The ‘load_relion_gcc’ command may also be used in a slurm job script for batch job submission.

1 Like

If you alias the module commands and type the alias every time you log in, how is this different from just having it in the .bashrc?

Does the shell SLURM spawns for every job read the user’s .bashrc?

So if I follow this way every time I login to the cluster I need to type the alias? Is there any way that the modules can be loaded automatically so there’s no extra step every time login?

There are many HPC use cases that do not require the loading of modules. For example:

(1) login to USC CARC HPC to transfer files (e.g. via rsync)

(2) login to USC CARC HPC to monitor running jobs (e.g. ssh into compute nodes)

(3) login to USC CARC HPC to submit jobs via sbatch

Some use cases which do require the loading of modules are:

(1) login to compile and debug code

(2) login to run an interactive session via salloc

Upon login to Discover and Endeavour, the bashrc file is automatically sourced. For the many use cases that do not require loading modules, having ‘module load package’ commands in the bashrc will create network traffic on the applications server unnecessarily. It is more efficient to load modules only when required by a users computational workflow.

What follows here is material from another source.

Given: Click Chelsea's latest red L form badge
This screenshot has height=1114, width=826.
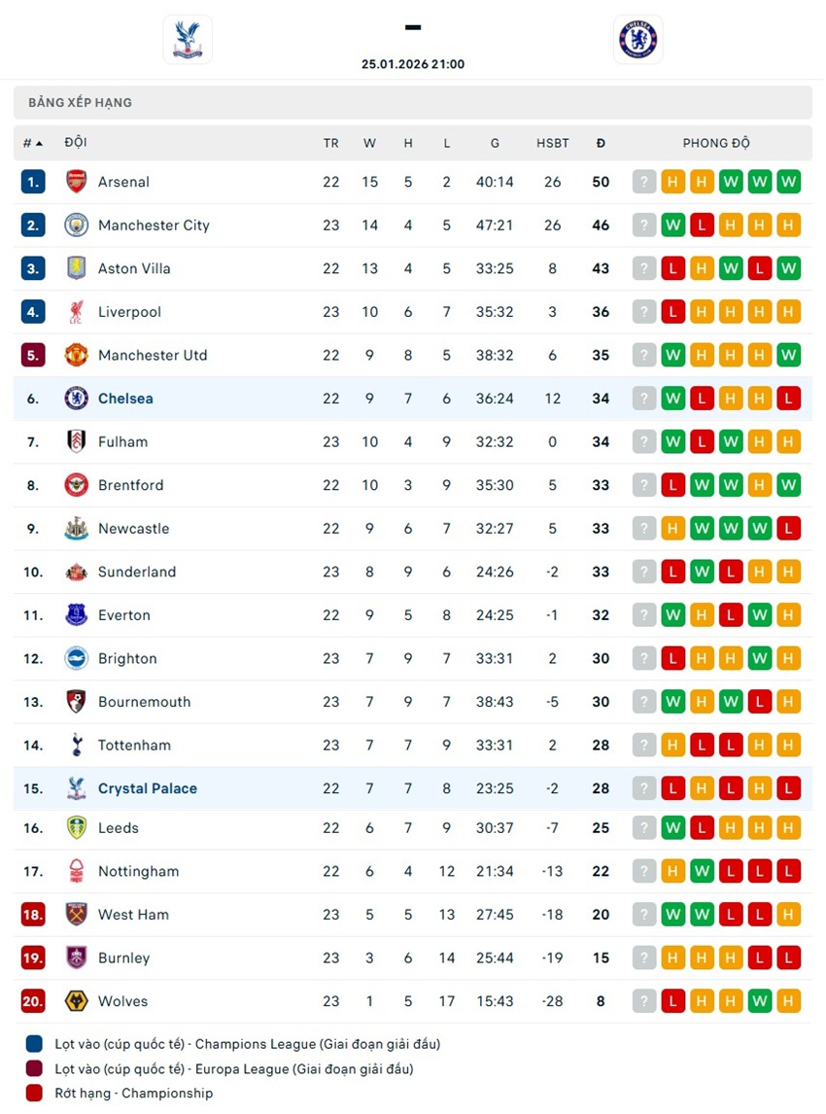Looking at the screenshot, I should point(789,399).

The modulefiles system used on Discovery/Endeavour is Lmod. The most demanding task in Lmod is the 'module load ’ function, which actions Lmod to walk the entire directory tree to search all of the modulefiles in your MODULEPATH.

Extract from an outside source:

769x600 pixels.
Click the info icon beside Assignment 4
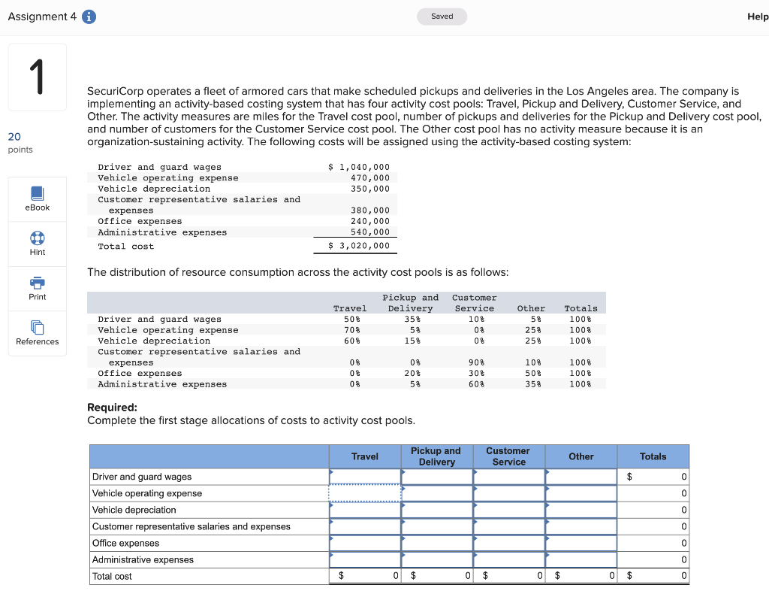pos(88,16)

The default MODULEPATH on Discovery/Endeavour can be checked with:

$ echo $MODULEPATH
/spack/apps/lmod/linux-centos7-x86_64/openmpi/4.0.2-ipm3dnv/openblas/0.3.8-2no6mfz/gcc/8.3.0:/spack/apps/lmod/linux-centos7-x86_64/openmpi/4.0.2-ipm3dnv/gcc/8.3.0:/spack/apps/lmod/linux-centos7-x86_64/openblas/0.3.8-2no6mfz/gcc/8.3.0:/spack/apps/lmod/linux-centos7-x86_64/gcc/8.3.0:/spack/apps/lmod/linux-centos7-x86_64/Core

The above MODULEPATH arises from the default software stack loaded upon login (gcc/8.3.0; openmpi/4.0.2; openblas/0.3.8; pmix/3.1.3). The default modules incur a smaller network footprint due to a pre-load lmod feature and are provided as a general, robust programming environment for users. Additional ‘module load package’ commands tax the application server by invoking a walking of the multiple directory trees in MODULEPATH. When included in the bashrc, this traversal is performed immediately upon login for multiple users.

The main issue underlying the recent “saturation” of the application server network is the large software stack associated with the gcc/8.3.0 programming environment. USC CARC HPC users have reported that the large and encompassing software stack is a major plus and the CARC HPC team is intent on providing a fast module-based software stack for all HPC users. To address the recent issue with the congestion of the application server, the corresponding application network service was upgraded from a 1GB to a 10GB transfer rate.

Furthermore, the CARC HPC team is working on implementing a continously updated system cache build. Lmod will use the spider cache file as a replacement for walking the directory tree to find all modulefiles in your MODULEPATH. Spider cache file(s) provide a way for Lmod to know which modules exist and any properties that a modulefile may have. Reading a single file will be much faster than walking the directory tree.

2 Likes